Extract to read
Alan Lomax has died

According to the news this evening, Alan Lomax died this morning, at the age of 87. Lomax, with his father, set up the original Library of Congress/Smithsonian Institute collection of American folk music. He traveled all over the country doing wire recordings and single handed preserved much of what is today the standard folk repertoire. His recordings at Southern prison farms are classic. He was the first to record Leadbelly. To keep the original artists, who for the most part were illiterate country people, from being exploited he copy righted a fair amount of the stuff as its arranger/adapter. He gave Pete Seeger his first job in music. Anyone who enjoys folk music owes him a great debt.

Rest in peace, Mr. Lomax.

While his contributions to humankind may not impact life the way some of the physical scientist do, he is one of those momentarily unique persons who comes along, has an idea, and acts upon it.

My personal spiritual life without his musical contributions would be poorer.
Lomax homepage

Are you sure he died? Maybe he just lifted himself by the seat of his pants and heisted himself and took leave of this place, through a hole in the smog, without leaving a trace.

Oh, wait, that was the Lorax.

I’m embarrassed to say this, but I’m having a Theremin moment here…I’d just assumed Lomax HAD BEEN dead for years.

What’d he been up to for the past few decades?

Among other things, he wrote The Land Where the Blues Began, a wonderful, scholarly memoir of Southern blues. That first chapter, about being arrested by a Southern sherriff for having the audacity to hang around black musicians in the 1930s, is gorgeous.

Alan Lomax was the first person to record Leadbelly, Woody Guthrie, and Muddy Waters among others, and assisted in the “rediscovery” of such bluesmen as Mississippi Fred McDowell.

Have you ever heard Alan on Guthrie’s Library of Congress recordings? You can basically hear the two of them getting more and more inebriated as they carry on a conversation and Alan pulls songs and stories out of Woody. But when Alan asks Woody about his “hard times” and Woody goes into his family history, it’s one of the most affecting moments ever to make its way onto any recording.

On a somewhat related note: The day before Lomax passed away, the founder of Vanguard Records, Seymour Solomon, died. Vanguard started as a classical label, but moved into the folk area when they recorded the Weavers after the group had been blacklisted by other record companies during the McCarthy era. In fact, The Weavers at Carnegie Hall has been credited with starting the mid-50’s folk revival. Vanguard was also known for their recordings of the Newport folk and jazz festivals throughout the late '50’s and early '60’s and had such artists as Joan Baez, Odetta, Ian & Sylvia, Buddy Guy and Charlie Musselwhite (not to mention Peter Schickele and P.D.Q. Bach!).

Exercise
Revise the passage of the Alan Lomax text starting at "Have you ever" and ending at "onto any recording.", changing "inebriated" to "intoxicated".

Stored data
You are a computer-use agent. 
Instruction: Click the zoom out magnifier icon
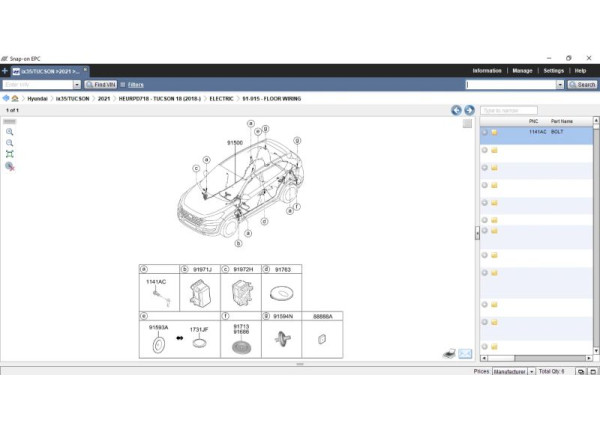coord(10,143)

Response to this exercise
Have you ever heard Alan on Guthrie’s Library of Congress recordings? You can basically hear the two of them getting more and more intoxicated as they carry on a conversation and Alan pulls songs and stories out of Woody. But when Alan asks Woody about his “hard times” and Woody goes into his family history, it’s one of the most affecting moments ever to make its way onto any recording.